High energy and power lithium-ion capacitor based on MnO-encased graphene spheres anode and hollow carbon nano-rods cathode

Abstract

High energy density, high power density and long lifespan lithium-ion capacitors (LICs) are increasing required in many electronic devices. However, the mismatch of capacity severely hinders the practical applications of LICs. Herein, hollow MnO@graphene nano-spheres (MnO@G-NS) are prepared by a high temperature calcination treatment of the hydrothermally-synthesized MnCO3-C spheres.
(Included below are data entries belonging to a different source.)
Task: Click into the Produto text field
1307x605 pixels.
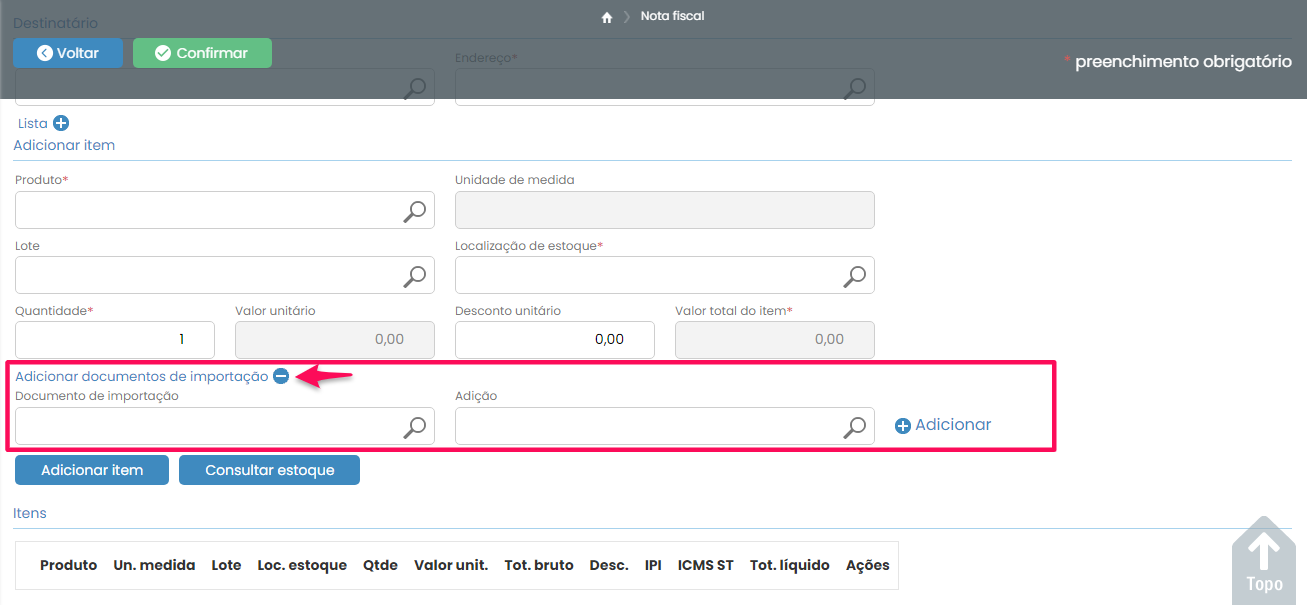Action: point(205,211)
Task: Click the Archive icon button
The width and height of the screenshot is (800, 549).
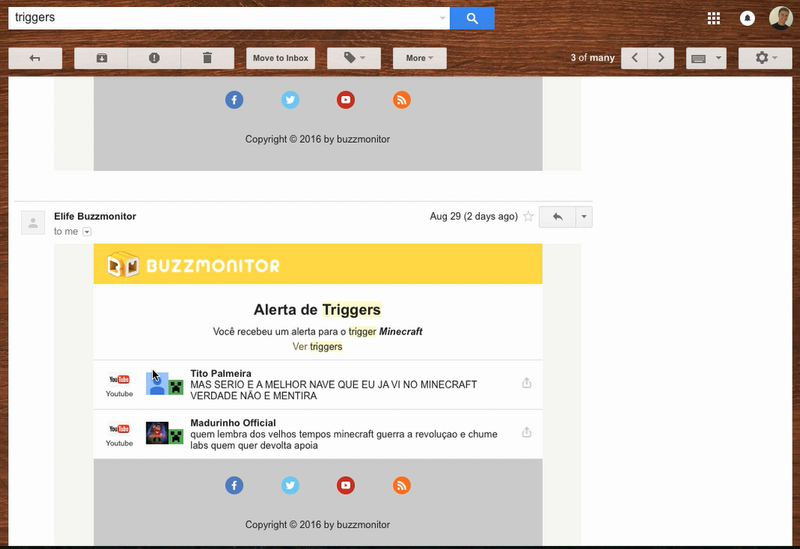Action: 101,58
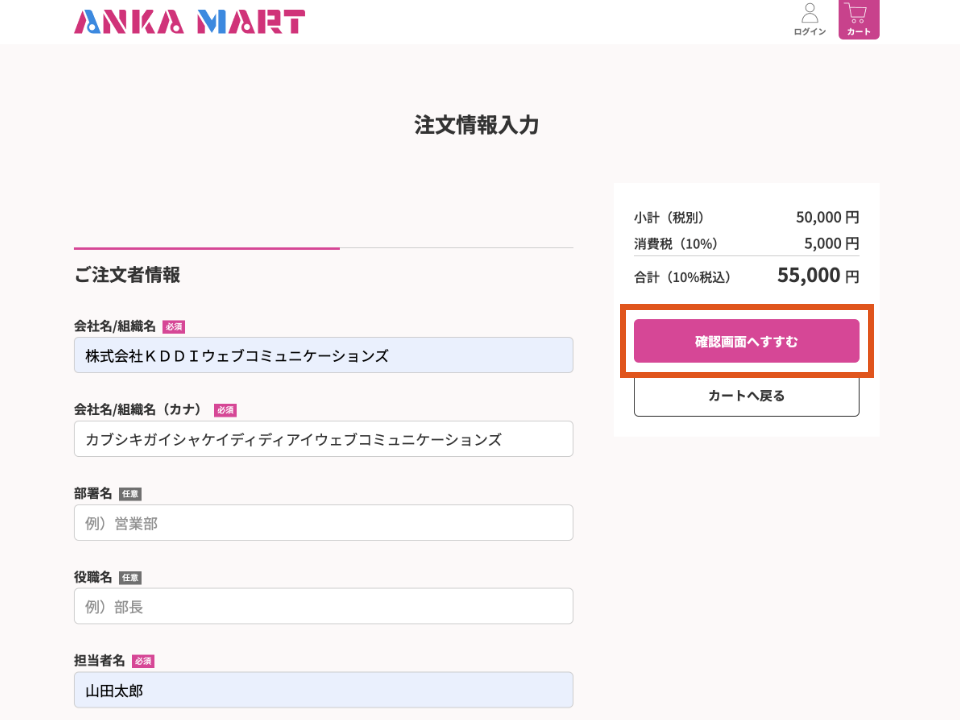Click the 任意 badge beside 部署名
The image size is (960, 720).
[x=130, y=494]
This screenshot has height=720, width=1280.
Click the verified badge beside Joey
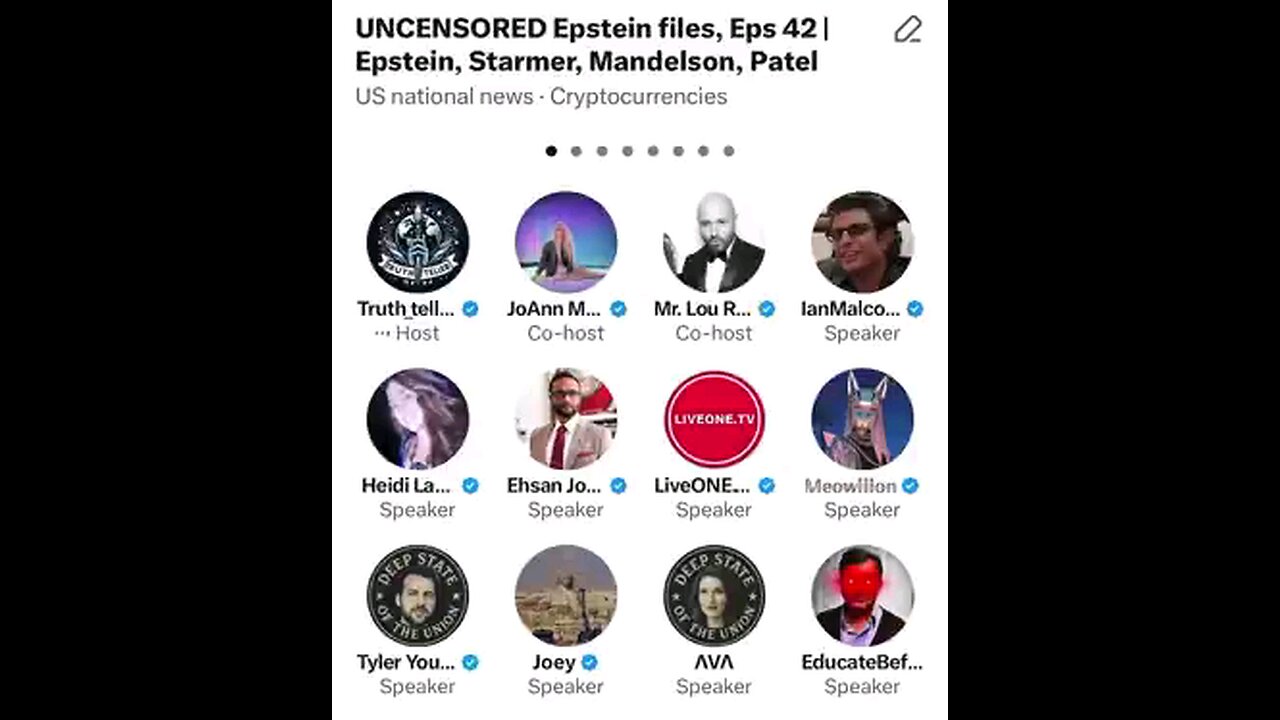(x=589, y=662)
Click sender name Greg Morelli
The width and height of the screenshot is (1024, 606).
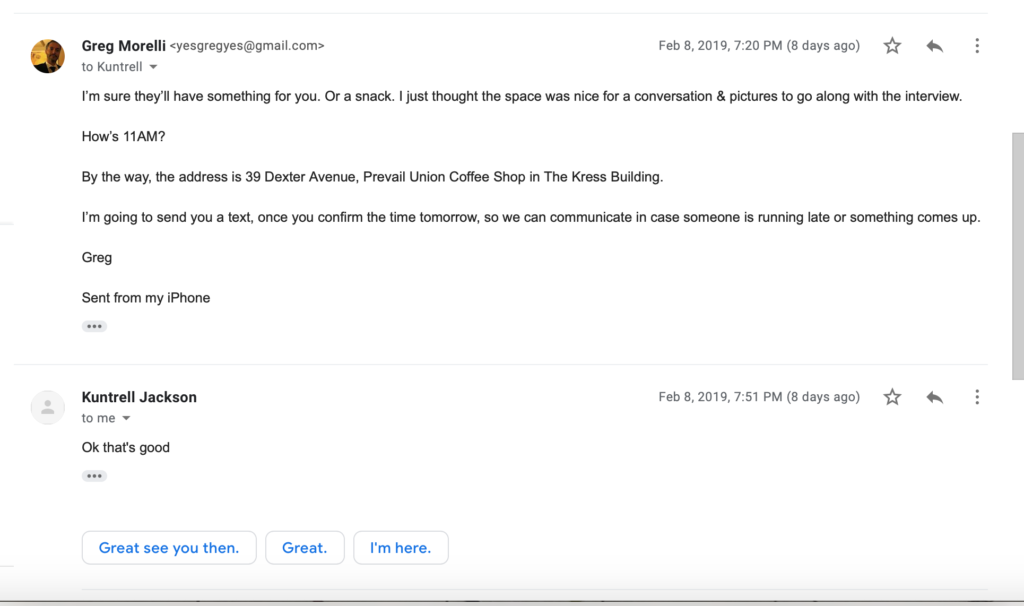pos(123,46)
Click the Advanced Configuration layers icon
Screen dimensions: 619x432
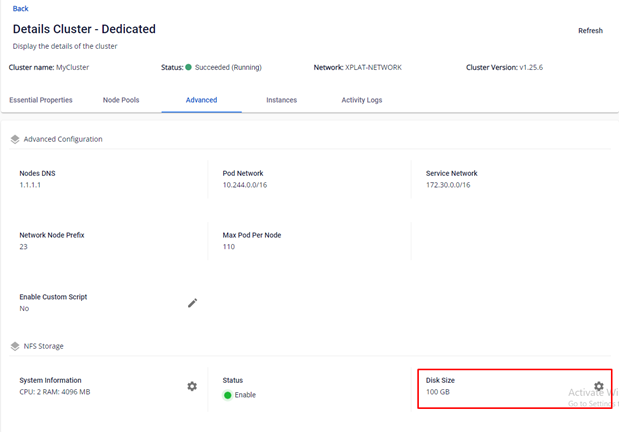tap(15, 139)
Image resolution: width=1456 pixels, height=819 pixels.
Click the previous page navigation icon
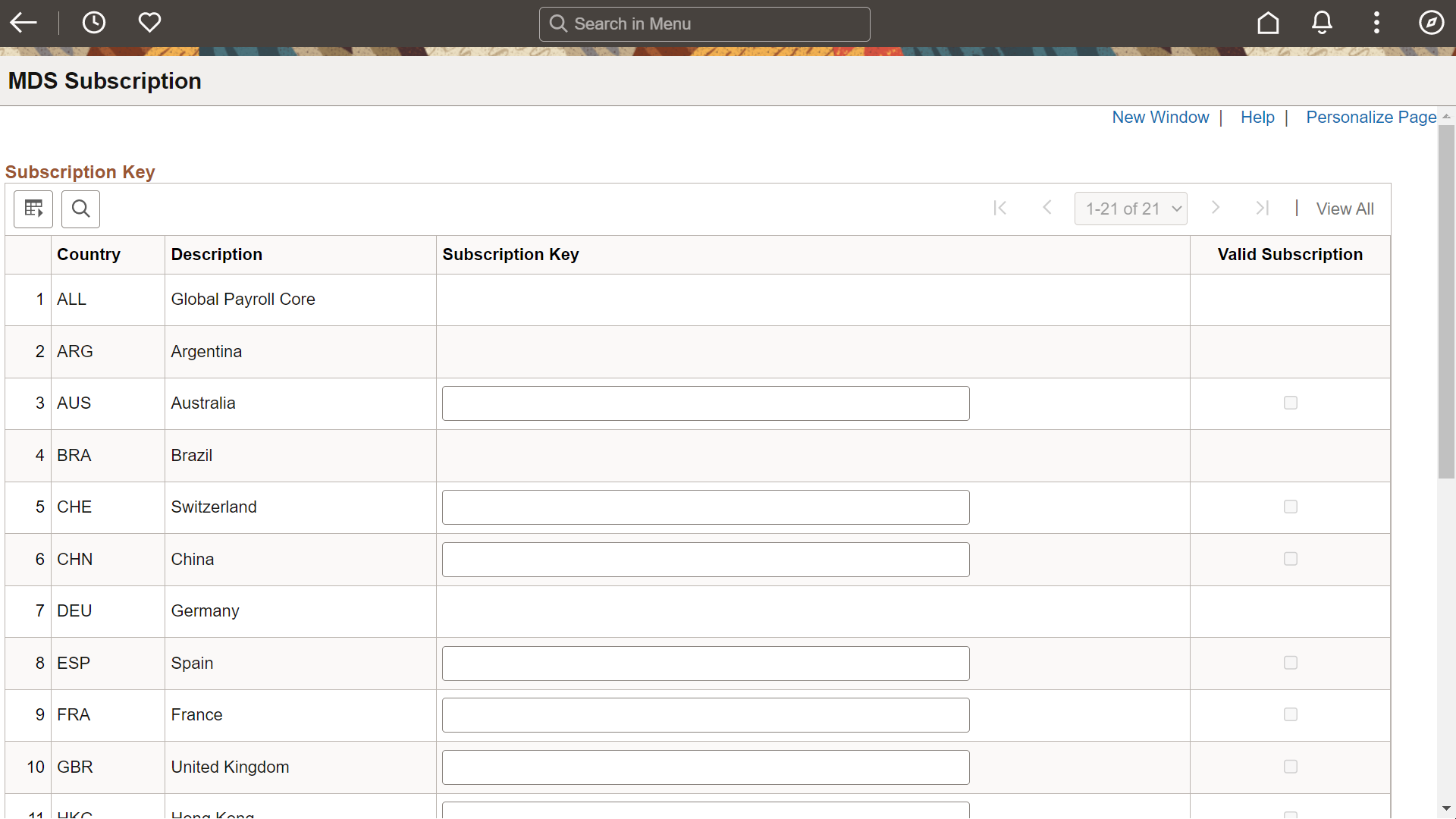point(1047,208)
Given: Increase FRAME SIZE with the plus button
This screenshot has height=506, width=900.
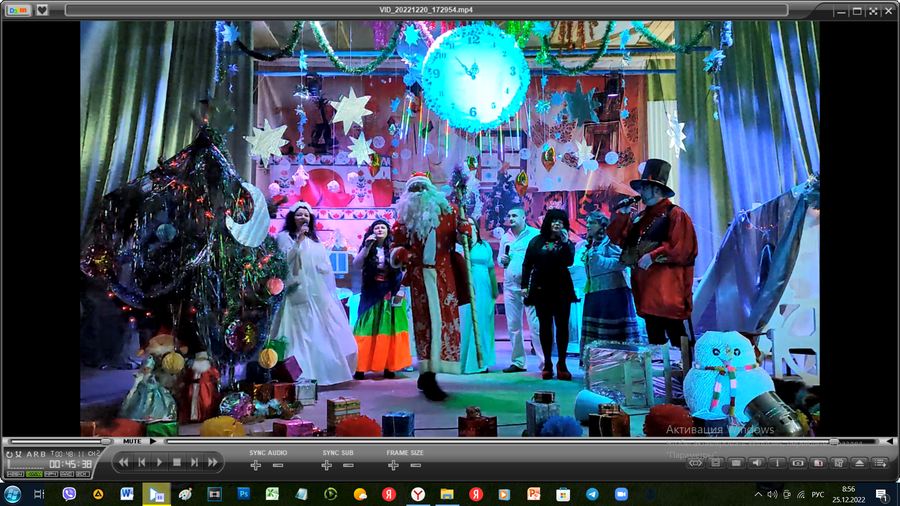Looking at the screenshot, I should click(393, 466).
The MnO@G-NS anode shows high capacity, outstanding rate performance (504 mAh g−1 at 3 A g−1), high initial coulombic efficiency (83.6%) and long lifespan cyclic stability. Meanwhile, S, N-codoped hollow carbon nano-rods (SNHCs) are obtained via a template-free calcination process. As the cathode, SNHCs displays high capacitiy, excellent rate capability (165 mAh g−1 at 10 A g−1) and ultralong cycling stability for 5000 cycles. Furthermore, MnO@G-NS//SNHCs is assembled by MnO@G-NS anode and SNHCs cathode, and delivers high energy density (126.7 Wh kg−1), high power density (5722 W kg−1) and long-term cycling stability for 10,000 cycles. Furthermore, a highly loaded (18 mg cm−2) LICs still delivered a high energy density of 111 Wh kg−1 at 999.4 W kg−1, and a higher power density of 5095.1 W kg−1 at 63.7 Wh kg−1 coupled with 81% capacity retention for 10,000 cycles at 10 A g−1, indicating a great application potential in LICs.